The rotating shaft 82 of the upstream stirring and conveying means 76, the rotating shaft 94 of the midstream stirring and conveying means 78, and the downstream stirring and conveying means 8
Each of the 0 rotation shafts 102 extends rearward through the rear end wall 20 of the developing housing 10. Input gears (not shown) are fixed to the rear ends of these rotating shafts 82, 94 and 102, respectively, and such input gears are fixed to the rotating shaft 36 of the first developer applying unit 24. Input gear (not shown). As a result, the upstream stirring and conveying means 76 and the middle flow stirring and conveying means 78
1 and arrows 112 and 114 in FIG.
And 115 are rotationally driven. In the developing device 8 configured according to the present invention, at least the downstream stirring / conveying means 80 of the downstream stirring / conveying means 80 and the middle flow stirring / conveying means 78, preferably both of the rotation directions are:
It is important that the upper half be rotated away from the second sleeve member 40 of the second developer application means 26, as indicated by arrows 115 and 114 (the reasons for which will be described later).

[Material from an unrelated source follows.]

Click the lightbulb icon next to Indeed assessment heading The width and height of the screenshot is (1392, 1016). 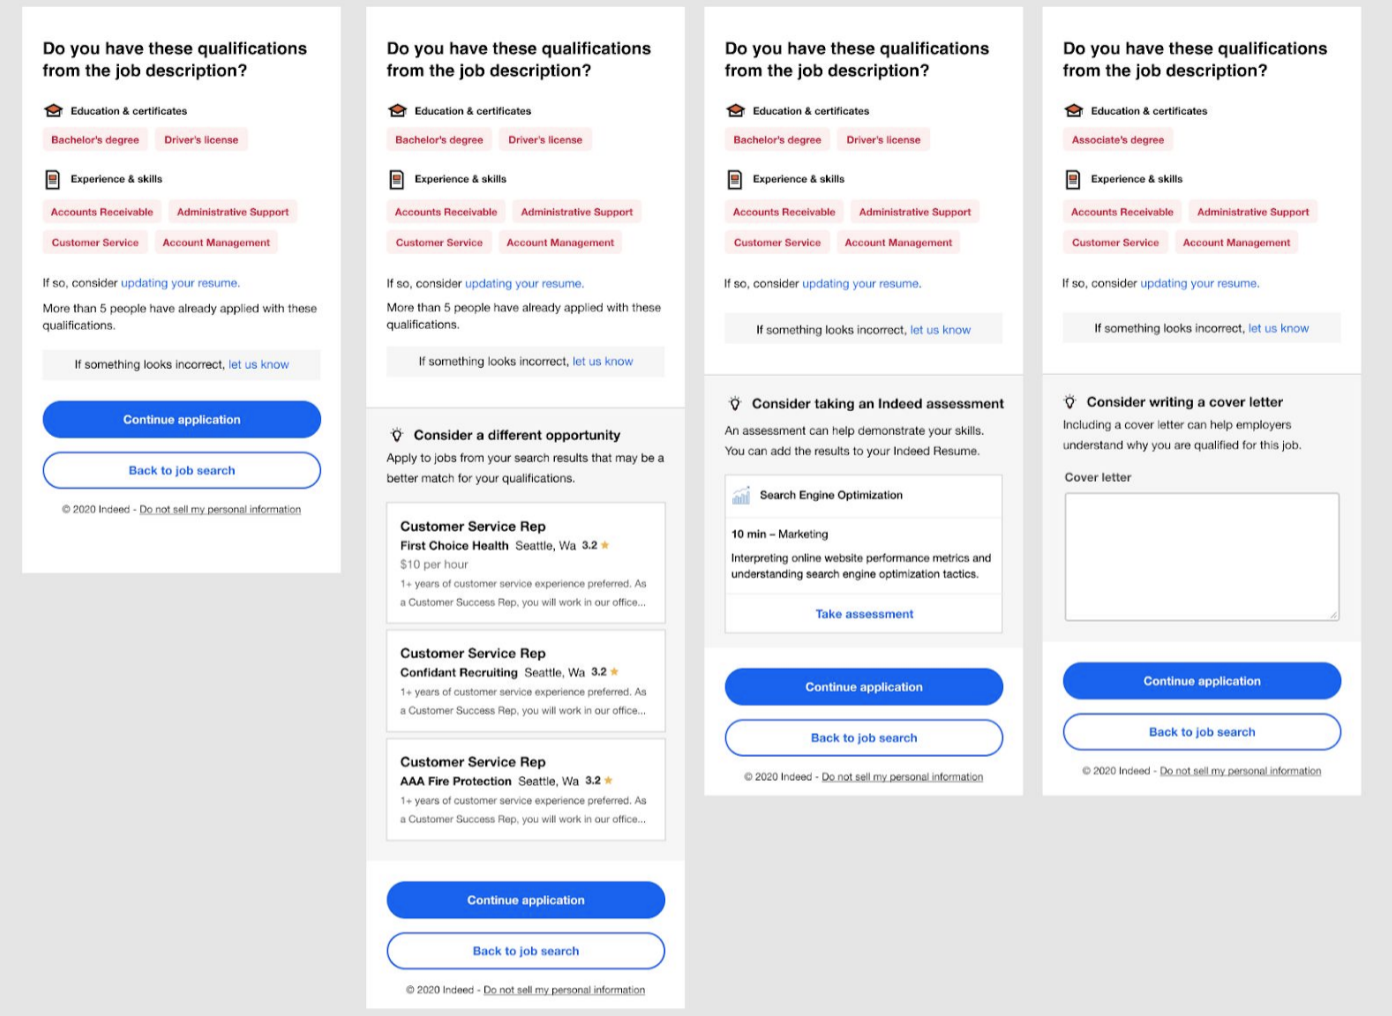click(x=735, y=404)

Continuing the description with reference to FIG. 1, the developing device 8 is further provided with an ear cutting member 120 (constituting a first ear cutting member). The ear-cutting member 120, which can be formed from non-magnetic stainless steel, is arranged to extend in the width direction along the second developer applying unit 26. As viewed in the rotational direction 48 of the second sleeve member 40, the ear-cutting member 120 is located on the upstream side of the developing region 6 and at the closest part 1 between the second sleeve member 40 and the first sleeve member 28.
On the upstream side of the second sleeve member 40, it has a leading edge close to the surface of the second sleeve member 40. The amount of the developer sucked and held on the surface of the second sleeve member 40 is regulated by the leading edge, and an appropriate layer thickness is formed on the surface.
It is preferable that the distance G1 between the leading edge of the ear cutting member 120 and the surface of the second sleeve member 40 is about 0.8 to 1.5 mm.

In the developing device 8 as described above,
As shown in FIG. 1, a developer 124 including carrier particles and toner is stored in the developing housing 10. The developer 124 is provided on the upstream side of the upstream partition means 50,
0 and the downstream partition means 52, and are appropriately dispersed and accommodated on the downstream side of the downstream partition means 52. The first developer applying means 24 and 26 apply the developer 124 to the peripheral surface of the rotating drum 2 in the developing zone 6, but basically apply the developer 12.
4 is selectively adhered to the peripheral surface of the rotating drum 2, and the electrostatic latent image on the peripheral surface of the rotating drum 2 is developed into a toner image. Therefore, the toner in the developer 124 is consumed as the development is performed. The upper wall 22 of the developing housing 10 is provided on the upper wall 22 of the developing housing 10 in correspondence with the central portion in the width direction of the upstream stirring / conveying means 76 disposed on the upstream side of the upstream partition means 50, that is, the portion where the inclined elliptical plate 92 is disposed. When a toner supply opening (not shown) is formed and a toner supply mechanism (not shown) is operated,
Through such a toner supply opening, the developing housing 10
Is supplied with toner.

Referring to FIGS. 1 and 2, the stirring and conveying of the developer 124 by the developer stirring and conveying means 74 will be described.
The toner dropped into the developer is evenly distributed to both sides from the center in the width direction by the action of the inclined elliptical plate 92 of the upstream stirring and conveying means 76, and the developer 12 in the developing housing 10 is
4 mixed. The developer 124 existing on the upstream side of the upstream partition means 50 is conveyed from the center in the width direction to both sides in the width direction while being stirred by the action of the spiral blades 84 and 86 of the upstream stirring and conveying means 76. The developer 124 conveyed to both sides in the width direction is transferred forward through developer transfer ports 64 and 66 provided on both sides in the width direction of the upstream partition means 50, and the upstream partition means 50 and the downstream partition means 5
2 and introduced. Next, between the upstream partition means 50 and the downstream partition means 52, the developer 124 is conveyed from both sides in the width direction to the center in the width direction while being stirred by the action of the spiral blades 96 and 98 of the middle flow stirring and conveying means 78. .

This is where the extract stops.